Sanjay raises an interesting question, one that is rooted in the basic security model of SGX, the notion that the root of trust is only the processor die.  Simon responded (greetings to Simon from the SGX guys and their dog out in North Dakota), indicating that no device can access SGX memory.  Since its inception in 2010 as Intel HD Graphics, the model for Intel Graphics Technology (GT) has been to manufacture the graphics processing unit on the same die as the CPU with shared access to physical memory.  At this point in time the common understanding is that more die space is allocated to the graphics engine then the CPU proper.

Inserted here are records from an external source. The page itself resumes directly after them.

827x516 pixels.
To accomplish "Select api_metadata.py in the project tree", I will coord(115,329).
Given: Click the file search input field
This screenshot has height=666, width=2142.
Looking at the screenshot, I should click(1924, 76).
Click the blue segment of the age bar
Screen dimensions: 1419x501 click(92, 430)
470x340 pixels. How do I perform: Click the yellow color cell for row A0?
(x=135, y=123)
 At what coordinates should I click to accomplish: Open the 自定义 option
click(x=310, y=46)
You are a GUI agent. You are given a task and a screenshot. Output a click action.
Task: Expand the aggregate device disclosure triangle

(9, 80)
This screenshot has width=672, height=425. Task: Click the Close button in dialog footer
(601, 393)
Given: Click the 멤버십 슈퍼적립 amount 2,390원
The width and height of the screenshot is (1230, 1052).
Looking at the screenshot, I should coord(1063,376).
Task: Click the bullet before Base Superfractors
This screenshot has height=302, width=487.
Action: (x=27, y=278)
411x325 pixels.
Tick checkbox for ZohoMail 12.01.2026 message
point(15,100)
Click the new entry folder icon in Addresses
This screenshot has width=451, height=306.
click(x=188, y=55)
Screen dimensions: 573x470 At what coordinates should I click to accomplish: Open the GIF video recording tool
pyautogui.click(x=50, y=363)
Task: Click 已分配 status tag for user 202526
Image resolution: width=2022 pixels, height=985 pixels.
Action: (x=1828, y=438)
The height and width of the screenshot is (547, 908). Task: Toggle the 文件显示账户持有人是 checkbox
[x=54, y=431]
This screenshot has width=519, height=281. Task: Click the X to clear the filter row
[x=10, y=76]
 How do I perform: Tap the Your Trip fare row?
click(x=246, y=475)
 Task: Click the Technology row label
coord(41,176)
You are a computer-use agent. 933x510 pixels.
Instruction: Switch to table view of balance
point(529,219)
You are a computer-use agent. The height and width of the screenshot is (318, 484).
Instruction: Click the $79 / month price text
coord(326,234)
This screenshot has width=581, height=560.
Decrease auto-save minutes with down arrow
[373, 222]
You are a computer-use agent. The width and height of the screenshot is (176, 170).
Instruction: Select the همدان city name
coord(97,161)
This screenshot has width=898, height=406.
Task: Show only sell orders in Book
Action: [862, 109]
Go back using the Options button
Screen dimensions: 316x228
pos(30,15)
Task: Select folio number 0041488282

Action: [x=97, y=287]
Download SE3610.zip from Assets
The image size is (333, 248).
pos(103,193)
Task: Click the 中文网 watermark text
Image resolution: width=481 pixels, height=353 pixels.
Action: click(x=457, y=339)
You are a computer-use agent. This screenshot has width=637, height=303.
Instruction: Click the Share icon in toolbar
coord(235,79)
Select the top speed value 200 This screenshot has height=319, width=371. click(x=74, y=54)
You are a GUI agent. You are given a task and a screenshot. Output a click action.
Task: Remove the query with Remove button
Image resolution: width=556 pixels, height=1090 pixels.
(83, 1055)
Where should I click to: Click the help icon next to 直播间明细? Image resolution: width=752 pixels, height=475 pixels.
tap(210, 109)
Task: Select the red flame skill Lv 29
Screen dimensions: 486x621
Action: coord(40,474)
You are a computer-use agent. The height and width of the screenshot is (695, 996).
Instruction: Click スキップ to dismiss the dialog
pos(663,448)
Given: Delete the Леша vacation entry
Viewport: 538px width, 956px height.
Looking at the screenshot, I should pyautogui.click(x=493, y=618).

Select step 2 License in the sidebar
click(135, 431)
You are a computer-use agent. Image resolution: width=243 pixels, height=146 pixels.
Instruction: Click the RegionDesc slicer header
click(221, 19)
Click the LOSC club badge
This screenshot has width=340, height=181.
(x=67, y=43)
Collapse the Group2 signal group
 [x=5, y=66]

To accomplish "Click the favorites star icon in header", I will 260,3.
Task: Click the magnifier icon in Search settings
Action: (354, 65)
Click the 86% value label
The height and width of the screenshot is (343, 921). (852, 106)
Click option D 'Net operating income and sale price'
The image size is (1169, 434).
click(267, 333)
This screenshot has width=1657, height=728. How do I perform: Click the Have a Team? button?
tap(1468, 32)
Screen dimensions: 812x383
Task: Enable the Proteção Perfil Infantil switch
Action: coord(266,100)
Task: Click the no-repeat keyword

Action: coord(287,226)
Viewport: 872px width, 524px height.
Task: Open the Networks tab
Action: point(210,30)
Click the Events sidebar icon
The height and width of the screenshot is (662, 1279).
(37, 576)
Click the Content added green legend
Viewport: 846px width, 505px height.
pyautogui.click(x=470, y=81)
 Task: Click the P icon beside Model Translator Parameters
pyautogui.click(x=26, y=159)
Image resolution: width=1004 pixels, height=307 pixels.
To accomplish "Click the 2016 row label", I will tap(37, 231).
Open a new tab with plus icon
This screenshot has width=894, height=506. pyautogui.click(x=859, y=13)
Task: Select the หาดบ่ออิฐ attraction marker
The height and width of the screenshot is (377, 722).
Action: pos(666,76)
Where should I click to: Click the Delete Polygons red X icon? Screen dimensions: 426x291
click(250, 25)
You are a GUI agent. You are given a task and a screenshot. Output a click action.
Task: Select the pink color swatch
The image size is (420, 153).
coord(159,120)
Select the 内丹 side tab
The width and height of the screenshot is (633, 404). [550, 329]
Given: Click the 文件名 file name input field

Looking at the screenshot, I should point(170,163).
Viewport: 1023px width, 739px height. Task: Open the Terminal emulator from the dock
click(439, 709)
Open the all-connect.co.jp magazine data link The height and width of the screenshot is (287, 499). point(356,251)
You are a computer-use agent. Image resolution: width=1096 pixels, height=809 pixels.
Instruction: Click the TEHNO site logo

So Sanjay in quote #3 above raises a valid issue, why wouldn't the GPU be able to access enclave memory, given that it resides within the physical trusted computing base of SGX.  This is a particularly interesting question given the existence, since the Sandy Bridge micro-architecture, of "Intel Insider" which supports DRM through the decryption of a protected media stream within the processor itself.  Given the origins of SGX as a DRM technology a suspicious individual would suspect some degree of incestuousness between the two technologies.  Of course given the nature and politics of DRM and content protection the details of all that would be more protected then information about the availability of SGX2.... :-)

So while Simon's statement is correct, no devices can access SGX memory, most devices don't exist within the same physical protection domain as the processor, which does have access to SGX memory.

If there is an actual physical prohibition of access to SGX protected memory by the integrated GPU, it may be secondary to the hardware protection model that was designed for SGX.  Readers who are interested in all this may find our paper/blog post about SGX and micro-architectural vulnerabilities a useful starting point as it discusses the virtual memory model that SGX security is built on:

https://idfusionllc.com/2018/01/25/sgx-after-spectre-and-meltdown-status-analysis-and-remediations

ftp://ftp.idfusion.net/pub/sgx/sgx-spectre-meltdown.pdf

The physical security guarantee for SGX is built on the notion of a Processor Reserved Memory (PRM) aperture which is a range of physical memory defined by the Processor Reserved Memory Range Registers (PRMRR).  The BIOS/firmware defines this memory range when the physical hardware is initialized.  This range of physical memory can only be accessed by the processor and serves as the memory which supports the Enclave Page Cache (EPC) and presumably the Enclave Page Cache Map (EPCM).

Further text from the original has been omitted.